- **Document excerpt**
--- start ---

Leadership Within the Barbershop:
The Importance of Mentorship
Interview with Dr. Lumumba Quow, DPB, and Dr. Sundiata Morris, DPB
Leaders are the pillar of the community and it takes a special person to have the drive and tenacity to up live that responsibility. it takes a village to raise a child, it is that keeps the world going around and around because we care about all the lives that are broken.
CUT MY CITY Is designed to put an inspirational and motivational energy in the communities, for the people to develop a desire to deal with themselves. This is where we go into the communities giving free haircuts weekly for the homeless, less fortunate families, disabled vets, and the elderly. We will be promoting literacy and resources that will provide information to uplift and give individuals a sense of pride within themselves while they are being cleaned up. Reading material will also be provided as well as live readings to assure understanding to impact oneself. A bag per child will be full of resources that will not only strengthen his or her mind but will give a start in development and also motivate their lifestyles and embrace their differences.

--- end ---

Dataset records
--- start ---

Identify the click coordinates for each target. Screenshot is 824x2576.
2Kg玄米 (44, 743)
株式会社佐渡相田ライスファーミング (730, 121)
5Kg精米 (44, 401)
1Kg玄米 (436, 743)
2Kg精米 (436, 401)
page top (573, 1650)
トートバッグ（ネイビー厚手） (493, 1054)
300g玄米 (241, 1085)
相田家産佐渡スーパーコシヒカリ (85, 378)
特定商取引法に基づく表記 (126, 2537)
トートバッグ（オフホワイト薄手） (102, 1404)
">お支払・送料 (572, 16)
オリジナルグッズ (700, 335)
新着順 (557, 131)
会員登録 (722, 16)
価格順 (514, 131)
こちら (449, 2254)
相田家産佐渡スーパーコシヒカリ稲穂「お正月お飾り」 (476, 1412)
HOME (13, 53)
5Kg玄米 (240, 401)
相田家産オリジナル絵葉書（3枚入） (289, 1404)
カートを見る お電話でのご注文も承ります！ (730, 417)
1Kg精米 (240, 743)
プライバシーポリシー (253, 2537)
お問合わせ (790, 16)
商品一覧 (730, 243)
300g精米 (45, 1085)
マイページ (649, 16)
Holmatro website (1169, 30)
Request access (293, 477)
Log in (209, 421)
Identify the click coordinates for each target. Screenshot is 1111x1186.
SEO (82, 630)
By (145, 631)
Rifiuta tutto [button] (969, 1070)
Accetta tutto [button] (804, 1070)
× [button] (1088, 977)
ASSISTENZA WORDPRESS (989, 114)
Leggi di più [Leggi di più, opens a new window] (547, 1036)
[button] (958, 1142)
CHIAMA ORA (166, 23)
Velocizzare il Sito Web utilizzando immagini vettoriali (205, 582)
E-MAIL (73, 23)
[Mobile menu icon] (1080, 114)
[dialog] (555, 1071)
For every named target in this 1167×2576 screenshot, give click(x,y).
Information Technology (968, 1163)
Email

--- end ---

- **Task requirements**
• 1. Summarize the barbershop mentorship text in two sentences.
• 2. Count the lines of the records that contain the string "target", treating case as significant, and give only the number.

- **Solutions to each task**
• 1. Leaders are the pillar of the community, and it takes a village to raise a child. CUT MY CITY brings free weekly haircuts to the homeless, less fortunate families, disabled vets, and the elderly, and it promotes literacy with reading material, live readings, and a bag of resources for each child.

• 2. 3